Quoiqu'il s'en défende, l'homme est au moins aussi inconstant, calculateur, compliqué et indécis que la femme. C'est joliment mis en forme et en contexte dans le petit roman de Bernheim.
Force est de constater, malheureusement, que l'auteur est une auteure...


Il était huit heures et demi. Loïc rentra de l'hopital. Il n'irait pas chez Hélène. Elle avait probablement déjà préparé le dîner. Elle avait fait sa toilette, mis son diaphragme. Elle lisait le journal, vérifiait son maquillage et sa coiffure, regardait la télévision, passant gaiement d'une chaîne à l'autre. Elle attendait. Elle commencerait à s'impatienter vers neuf heures et quart. Elle baisserait le son du téléviseur afin de mieux entendre les bruits de la cage d'escalier. Une vingtaine de minutes plus tard, elle éteindrait le poste. Elle resterait immobile sur son canapé, les coudes sur les genoux, le menton dans les mains. Chaque craquement dans l'escalier, chaque vibration de l'ascenseur la ferait sursauter. Mais aucune semelle ne se frotterait à son paillasson et personne ne sonnerait à sa porte. Et puis elle s 'inquièterait. Elle téléphonerait chez lui. Il ne répondrait pas.

(...)

Loïc regarda sa montre. Il était onze heures et demie. Ses membres étaient ankylosés. Il n'avait pas bougé de son fauteuil depuis le début de la soirée. Que faisait Hélène? Il souleva le récepteur du téléphone, écouta la tonalité et raccrocha. La ligne n'était pas en dérangement. Loïc n'avait pas dîné. Il prit dans son frigidaire le vieux pot de miel et tenta d'en étaler sur des biscottes. Elles se brisèrent toutes. Il les mangea. Il remarqua pour la première fois combien les biscottes pouvaient être bruyantes quand on les mâchait. Il s'interrompit à plusieurs reprises, la bouche ouverte, craignant de ne pas entendre la sonnerie du téléphone. Il marchait de long en large. Soudain, il aperçut, dans le dessin du tapis, une forme qui ressemblait à une tête de chien. Il ferma les yeux, les rouvrit. La tête de chien était toujours là. Il s'éloigna, revint. Il ne voyait qu'elle. Il enfila son manteau et quitta son appartement.
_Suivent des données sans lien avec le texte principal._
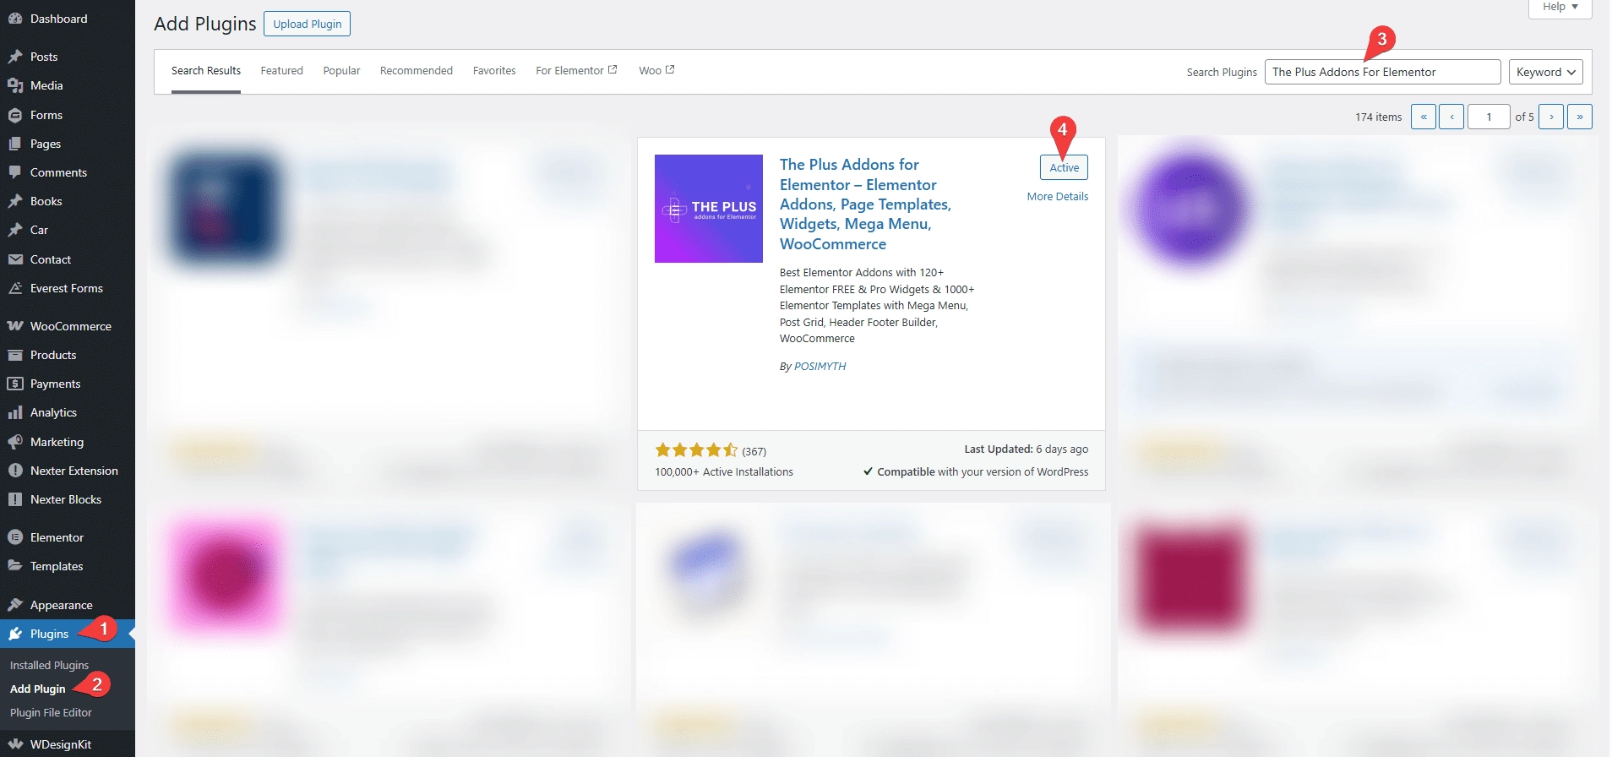The height and width of the screenshot is (757, 1612).
Task: Open the Keyword search type dropdown
Action: click(1545, 72)
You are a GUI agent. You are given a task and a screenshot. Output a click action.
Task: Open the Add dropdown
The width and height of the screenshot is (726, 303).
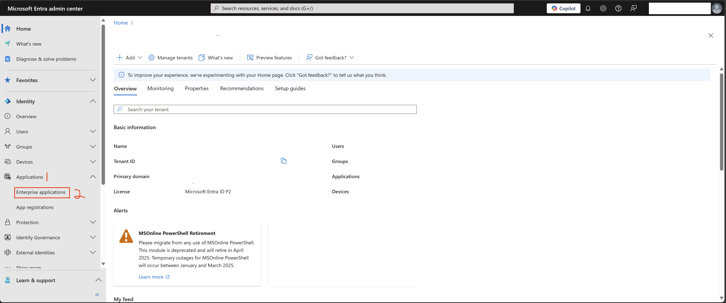click(130, 58)
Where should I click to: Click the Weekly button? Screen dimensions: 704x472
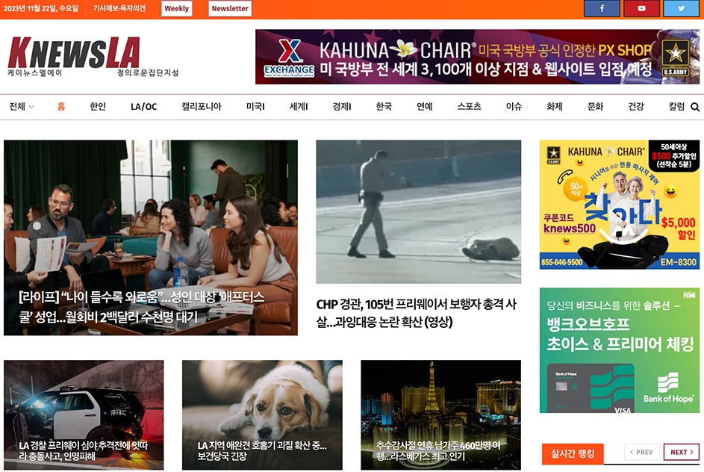pyautogui.click(x=177, y=8)
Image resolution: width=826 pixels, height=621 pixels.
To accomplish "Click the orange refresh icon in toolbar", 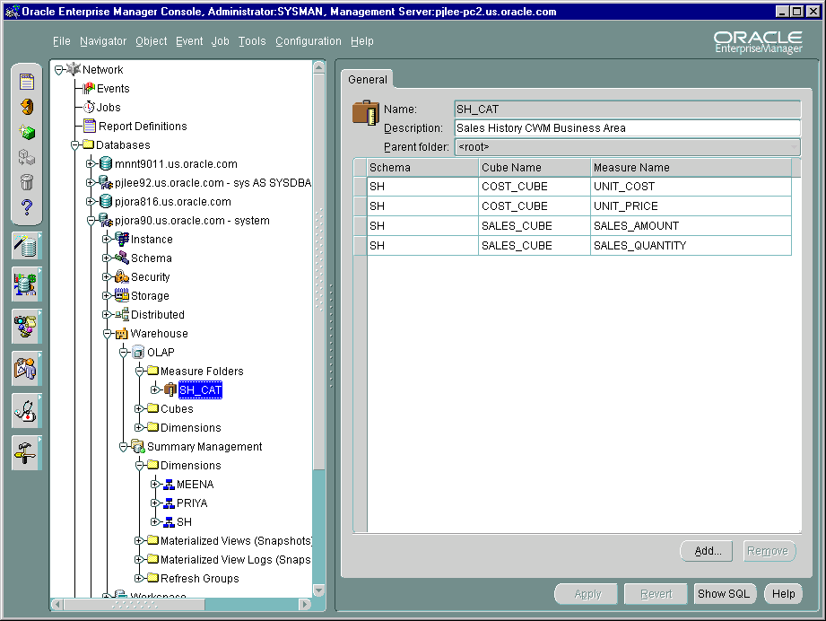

En moins de dix minutes, il fut chez Hélène. Il ne vit pas de lumière à ses fenêtres. Il monta l'escalier et colla son oreille contre la porte. Il crut entendre un bruit étouffé. Ce n'était que le froissement de ses cheveux sur le bois. Hélène s'était déshabillée. Elle avait retiré son diaphragme. Il ne lui avait servi à rien. Elle l'avait gardé en elle plus de trois heures pour rien. Il était chaud et onctueux. Elle l'avait rangé dans sa boîte après l'avoir lavé et essuyé. Et maintenant elle dormait.
Il n'était pas venu. Il ne l'avait même pas prévenue. Et Hélène ne s'était pas inquiétée de son absence. Elle dormait.
Loïc s'assit sur une marche. Il arracha une feuille de son agenda et écrivit un mot d'excuses qu'il glissa sous la porte.

Il se gara face à l'immeuble de Brigitte. Son appartement était éclairé. Il lui ferait l'amour et il dormirait chez elle. Il traversa la rue et composa le code d'entrée. Les seins de Brigitte allaient s'agiter, les petits sons sortiraient de ses grosses lèvres et elle jouirait en grouillant sous lui. Il remonta dans sa voiture. Il rentra chez lui. Son lit était glacé. Loïc avala deux comprimés de somnifère.